PCC, Festus Akinbusoye said “All three events showed us a different area to consider. For me, the young people from At10tive really helped us understand areas we could support. They spoke clearly, calmly and with purpose, they understand their generation and put the ask to us as partners to support them. At the north event community members explained how their experiences had impacted them and at the South event partners connected with residents about the ideas of fear leading to anger which leads to a feeling for young people that they need to protect themselves. This situation often comes from incidents on social media or bullying.  From these events I will be putting the following into my Police and Crime Plan:

  • A programme focussed on anti-bullying where young people are worked with not preached at about the impact this has.
  • I will bring directly into my office a role that will work with current providers to support parents and careers of young people. Improving resilience and supporting healthy choices so they in turn can support the young people experiencing a difficult time.
  • In my 22/23 budget I will allocate £150,000 to early intervention programmes that will work with existing programmes and will focus on the type of work that young people tell us they need not just what adults think they need.
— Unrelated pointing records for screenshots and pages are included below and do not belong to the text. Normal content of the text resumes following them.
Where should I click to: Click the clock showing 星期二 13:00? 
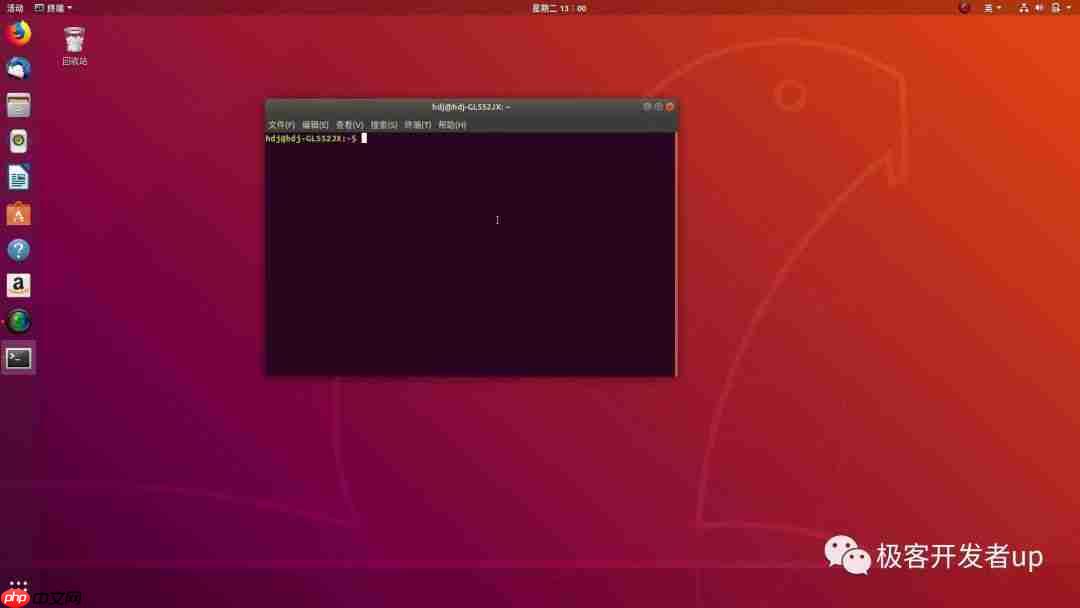pyautogui.click(x=559, y=8)
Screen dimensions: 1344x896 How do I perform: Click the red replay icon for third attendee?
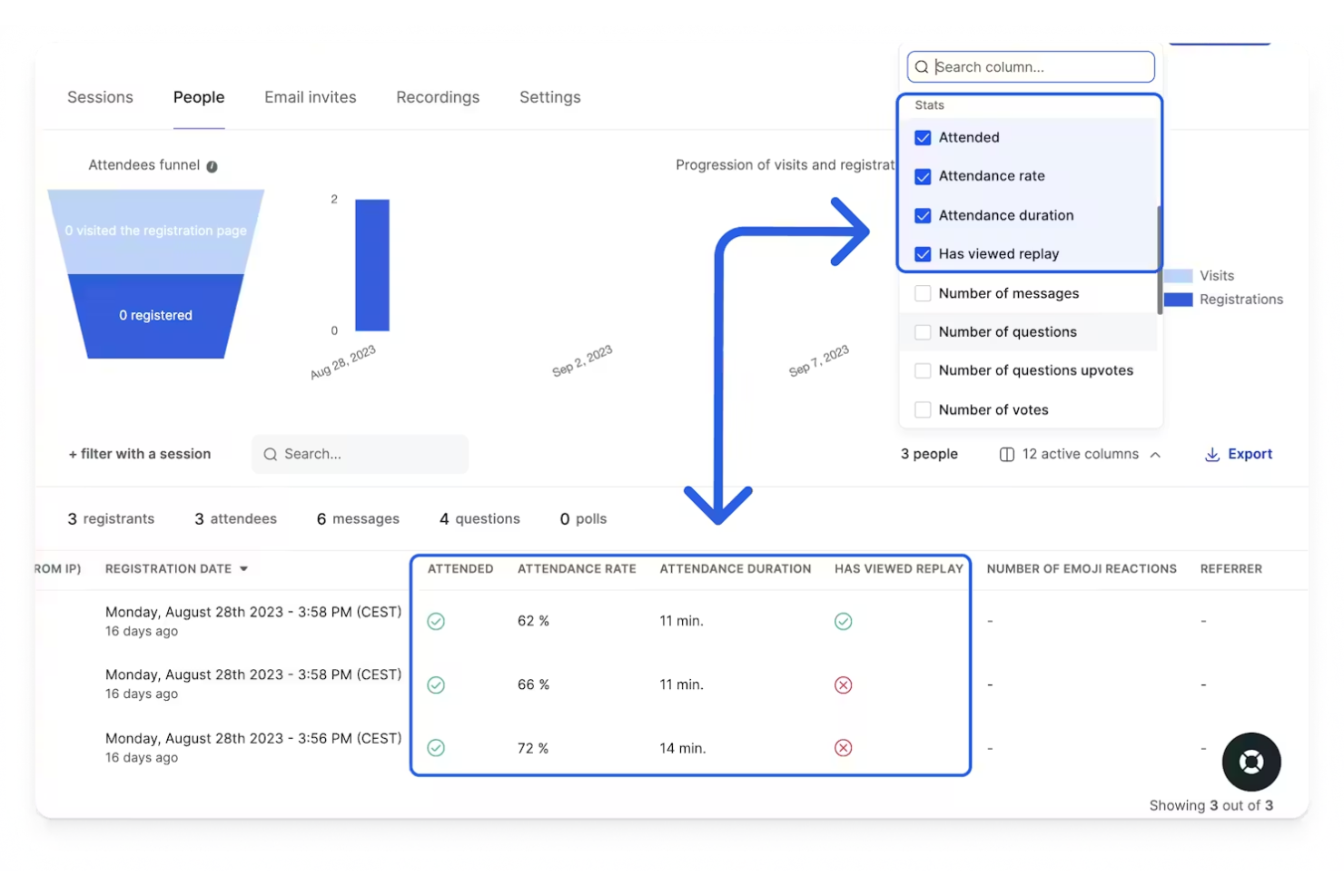pos(843,748)
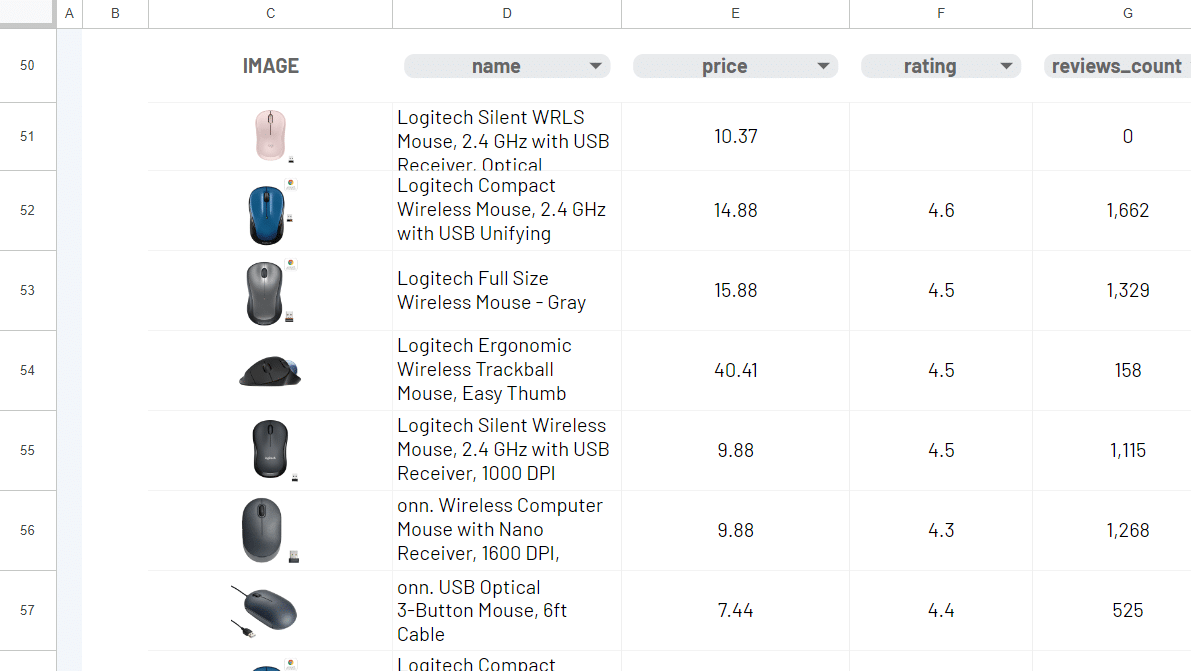Select the gray Full Size mouse image
The height and width of the screenshot is (671, 1191).
268,291
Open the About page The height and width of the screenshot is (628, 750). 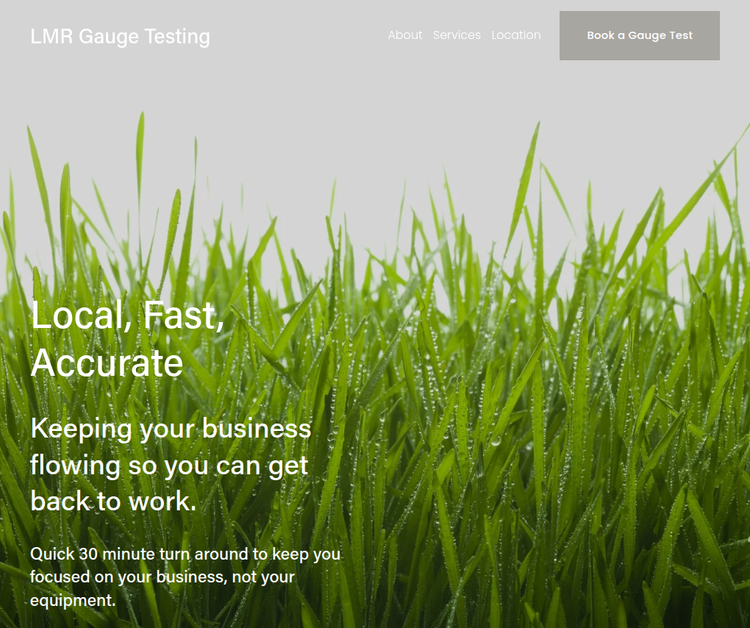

This work will be the start not the complete package as this area is key to reducing crime in our area and supporting young people.”

Leader of Luton Council, Hazel Simmons said “I would first of all like to thank every member of the public who attended our meetings, for taking the time to share their thoughts and experiences. It really is crucial to have your support and we value every contribution made.

“One message that came through loud and clear to me was that of communication. We most certainly need to continue to work hard with all our partners to ensure our streets are safe places for all. But we also need to work harder to inform our communities about the work that is already going on to tackle serious violence, and where to go to get help.

“For example, the vast majority of those attending were not aware of that, since March, we have been operating a street and park-based engagement programme called the Tree Project (Tackling, Reducing and Ending Exploitation). This project has created opportunities for specialist community organisations and support services around Luton to be involved in dedicated nights of action, helping young people to receive longer term support to build the resilience needed to resist exploitation and violence.

“Council and police officers are already engaged in projects across the town, from theatre performances in schools highlighting the dangers of knife crime to targeted mentoring and one to one intervention for young people at risk of criminal exploitation.

“We look forward to further chances to work alongside our community to find ways to improve communication both ways, and to tackle the evils of bullying, harassment and criminal exploitation that lead to serious violence.”

These events form part of a wider plan to tackle serious violence across Bedfordshire.  The Luton Events covered Luton South, Luton North and a separate event was hosted for young people aged between 14 and 25 years old to enable their voice to be heard.  One young contributor said “I’m concerned that a lot of young people don’t have further inspiration to see there is more they can make of their life if they had the right opportunities” another added that “toxic masculinity is a real and everyday problem”. The PCC assured the contributors from At10tive he would come back and work with them to understand how they are working against these issues and putting more support in for their peers.

Many partners in the area commented that violence is not at the levels it was in 2016 and where programmes are working well we need to continue to fund and support them.